Leaky Server Exposes 12 Million Medical Records to Meow Attacker
A healthcare technology company leaked 12 million records on patients including highly sensitive diagnoses, before the exposed cloud server was struck by the infamous “meow” attacker, researchers have revealed.
A team at SafetyDetectives led by Anurag Sen discovered the leaky Elasticsearch server in late October after a routine IP address scan, although it’s unknown how long the data was exposed for before that.
It was traced back to Vietnamese tech firm Innovative Solution for Healthcare (iSofH), which provides software for electronic health records and hospital management to 18 medical facilities, including eight top-tier clinics.
As the server was left publicly exposed without encryption or password protection, the researchers were able to view a 4GB database of 12 million records, affecting roughly 80,000 patients and healthcare staff.

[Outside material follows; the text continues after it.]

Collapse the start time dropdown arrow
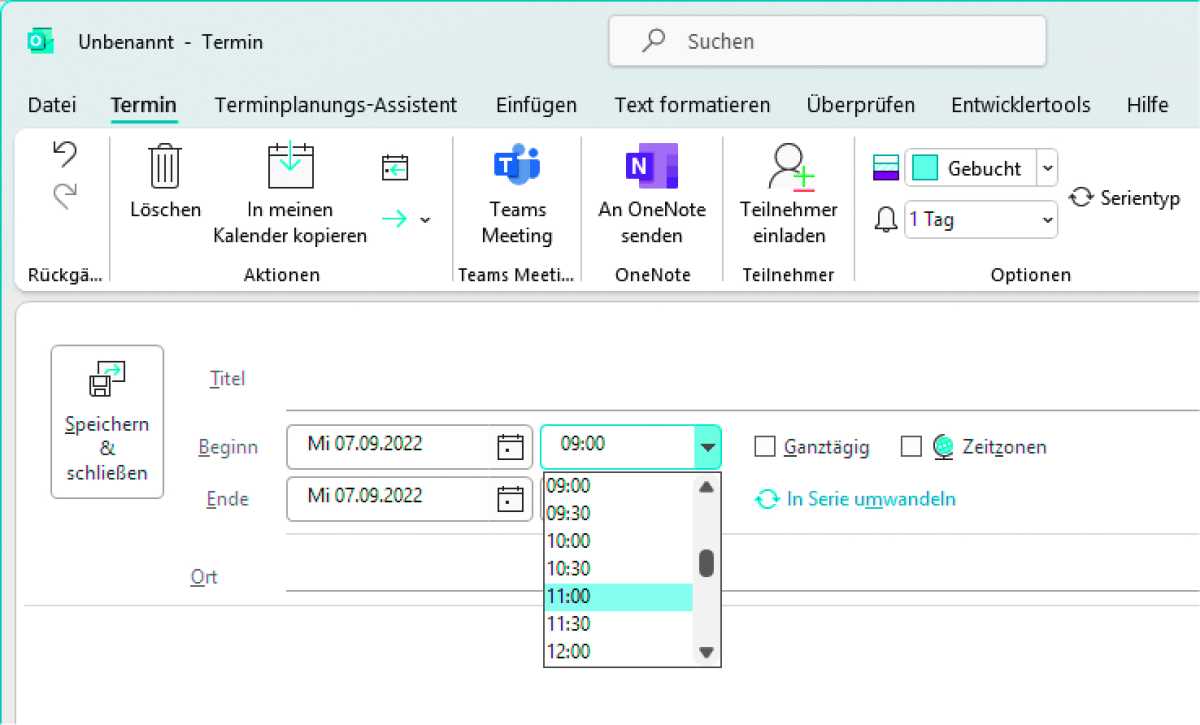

The data is a treasure trove for fraudsters, containing full names and dates of birth, postal and email addresses, phone numbers, passport details, credit card numbers, medical records and recent test results and diagnoses.
It also included the personal information of some children.
Three days after the discovery, the database was attacked by the meow bot which deleted an unspecified number of indexes.
After reaching out to iSofH and the Vietnamese CERT in mid-November to no avail, the researchers were finally able to contact the latter in early December, although the organization apparently hasn't been persuaded to take the incident seriously.
That’s despite the potential for follow-on blackmail and fraud attacks using the leaked data.
“The server contained incredibly detailed patient information and logs, as well as personal information regarding company staff and even partial information about the doctors who work at the various hospitals iSofH operates. If such information was to fall into the hands of criminals, this would present an acute security risk to doctors, company staff and patients simultaneously,” SafetyDetectives argued.
“More broadly, revealing full names, addresses and emails can be harnessed by nefarious users to inflict severe financial and reputational harm upon victims in the form of identity theft and financial fraud. The availability of credit card information further exacerbates the potential danger posed to victims, leaving them susceptible to credit card fraud and other financial crimes.”